Input pipeline w/ keras.utils.Sequence object or tf.data.Dataset?

Tags:

I am currently using a tf.keras.utils.Sequence object to generate image batches for a CNN. I am using Tensorflow 2.2 and the Model.fit method for the model. When I fit the model, the following warning is thrown in each epoch when I set use_multiprocessing=True in tf.keras.model.fit(...):

WARNING:tensorflow:multiprocessing can interact badly with TensorFlow,
 causing nondeterministic deadlocks. For high performance data pipelines tf.data is recommended

The model is optimizing just fine, as expected from the docs and the fact that I am using a Sequence-based generator. But if use_multiprocessing is going to be a deprecated functionality in lieu of tf.data objects, I would like to be using the most up-to-date input pipeline. I currently use the following tf.keras.utils.Sequence-based generator inspired by this article on good practices for partitioning large datasets: https://stanford.edu/~shervine/blog/keras-how-to-generate-data-on-the-fly

class DataGenerator(keras.utils.Sequence):
'Generates data for Keras'
def __init__(self, list_IDs, labels, data_dir, batch_size=32, dim=(128,128), n_channels=1,
             n_classes=2, shuffle=True, **augmentation_kwargs):
    'Initialization'
    self.dim = dim
    self.batch_size = batch_size
    self.labels = labels
    self.list_IDs = list_IDs
    self.data_dir = data_dir
    self.n_channels = n_channels
    self.n_classes = n_classes
    self.shuffle = shuffle
    self.on_epoch_end()
    self.augmentor = keras.preprocessing.image.ImageDataGenerator(**augmentation_kwargs)

def __len__(self):
    'Denotes the number of batches per epoch'
    return int(np.floor(len(self.list_IDs) / self.batch_size))

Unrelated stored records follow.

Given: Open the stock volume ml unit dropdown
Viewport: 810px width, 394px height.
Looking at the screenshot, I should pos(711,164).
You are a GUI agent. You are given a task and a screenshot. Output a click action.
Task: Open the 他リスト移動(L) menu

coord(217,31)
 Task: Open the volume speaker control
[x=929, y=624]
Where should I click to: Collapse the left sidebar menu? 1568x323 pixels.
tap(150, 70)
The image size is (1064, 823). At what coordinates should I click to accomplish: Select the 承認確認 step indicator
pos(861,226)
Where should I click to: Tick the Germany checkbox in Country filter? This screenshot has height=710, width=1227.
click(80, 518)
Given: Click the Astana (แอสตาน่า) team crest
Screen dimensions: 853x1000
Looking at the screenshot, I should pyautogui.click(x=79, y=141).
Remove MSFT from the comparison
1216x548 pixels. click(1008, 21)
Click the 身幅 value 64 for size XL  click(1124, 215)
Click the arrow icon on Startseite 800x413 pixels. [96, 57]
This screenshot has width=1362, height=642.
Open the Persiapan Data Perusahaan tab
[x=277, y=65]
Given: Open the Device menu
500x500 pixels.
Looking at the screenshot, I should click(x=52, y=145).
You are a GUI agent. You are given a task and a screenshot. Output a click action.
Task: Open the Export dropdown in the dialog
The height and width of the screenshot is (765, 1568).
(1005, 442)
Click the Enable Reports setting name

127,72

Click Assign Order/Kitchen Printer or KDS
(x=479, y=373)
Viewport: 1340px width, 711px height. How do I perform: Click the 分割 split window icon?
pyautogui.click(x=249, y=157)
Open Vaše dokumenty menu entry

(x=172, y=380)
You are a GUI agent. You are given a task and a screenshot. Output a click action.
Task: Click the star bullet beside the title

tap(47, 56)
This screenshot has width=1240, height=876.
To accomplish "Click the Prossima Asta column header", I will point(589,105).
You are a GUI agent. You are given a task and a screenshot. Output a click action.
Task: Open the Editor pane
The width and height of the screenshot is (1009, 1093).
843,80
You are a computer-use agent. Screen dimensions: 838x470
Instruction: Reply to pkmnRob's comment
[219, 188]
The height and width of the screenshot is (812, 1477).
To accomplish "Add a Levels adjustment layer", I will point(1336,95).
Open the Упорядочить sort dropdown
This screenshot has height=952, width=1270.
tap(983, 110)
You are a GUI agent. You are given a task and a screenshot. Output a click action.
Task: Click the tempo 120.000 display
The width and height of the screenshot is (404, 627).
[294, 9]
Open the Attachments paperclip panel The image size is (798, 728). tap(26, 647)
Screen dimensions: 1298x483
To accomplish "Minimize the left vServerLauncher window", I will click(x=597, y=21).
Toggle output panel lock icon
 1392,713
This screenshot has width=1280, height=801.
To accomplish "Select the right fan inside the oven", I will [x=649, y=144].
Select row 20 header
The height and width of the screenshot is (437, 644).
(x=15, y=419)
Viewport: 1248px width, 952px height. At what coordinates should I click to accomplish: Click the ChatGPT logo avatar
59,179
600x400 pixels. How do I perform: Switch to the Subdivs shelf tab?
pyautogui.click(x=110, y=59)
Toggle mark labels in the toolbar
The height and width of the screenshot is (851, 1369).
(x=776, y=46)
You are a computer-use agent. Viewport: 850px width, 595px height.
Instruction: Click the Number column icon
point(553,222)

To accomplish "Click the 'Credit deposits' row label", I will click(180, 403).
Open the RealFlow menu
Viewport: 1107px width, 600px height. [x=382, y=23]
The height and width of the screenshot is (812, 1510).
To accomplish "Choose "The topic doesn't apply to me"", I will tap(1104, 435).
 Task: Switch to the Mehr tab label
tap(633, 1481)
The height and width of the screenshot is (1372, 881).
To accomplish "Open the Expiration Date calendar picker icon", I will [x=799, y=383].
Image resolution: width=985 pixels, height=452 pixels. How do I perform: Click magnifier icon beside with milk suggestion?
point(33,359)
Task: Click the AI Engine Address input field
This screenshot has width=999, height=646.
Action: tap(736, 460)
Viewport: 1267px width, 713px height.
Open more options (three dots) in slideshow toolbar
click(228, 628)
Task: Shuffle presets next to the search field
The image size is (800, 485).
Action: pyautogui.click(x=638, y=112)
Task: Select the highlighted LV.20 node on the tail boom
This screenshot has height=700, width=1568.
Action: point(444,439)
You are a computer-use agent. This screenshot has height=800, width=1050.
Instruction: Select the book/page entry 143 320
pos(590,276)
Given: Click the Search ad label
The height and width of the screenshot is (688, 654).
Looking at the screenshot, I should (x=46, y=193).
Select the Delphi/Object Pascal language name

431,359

def __getitem__(self, index):
    'Generate one batch of data'
    # Generate indexes of the batch
    indexes = self.indexes[index*self.batch_size:(index+1)*self.batch_size]

    # Find list of IDs
    list_IDs_temp = [self.list_IDs[k] for k in indexes]

    # Generate data
    X, y = self.__data_generation(list_IDs_temp)

    return X, y

def on_epoch_end(self):
    'Updates indexes after each epoch'
    self.indexes = np.arange(len(self.list_IDs))
    if self.shuffle == True:
        np.random.shuffle(self.indexes)

def __data_generation(self, list_IDs_temp):
    'Generates data containing batch_size samples' # X : (n_samples, *dim, n_channels)
    # Initialization
    X = np.empty((self.batch_size, *self.dim))
    y = np.empty((self.batch_size), dtype=int)

    # Generate data
    for i, ID in enumerate(list_IDs_temp):

        # Store sample
        X[i,] = np.load(self.data_dir +'/{}_stars.npy'.format(ID))

        # Store class
        y[i] = self.labels[ID]

    # Reshape and apply augmentation to sample
    X,y = self.augmentor.flow(X.reshape(self.batch_size,*self.dim,1),y=y,
                              shuffle=False,batch_size=self.batch_size)[0]

    return X, y

All data from all classes is in the data_dir directory and are stored as individual .npy files. The IDs come from a list of strings. The class labels are taken from a dictionary whose keys are the IDs -- as in the article.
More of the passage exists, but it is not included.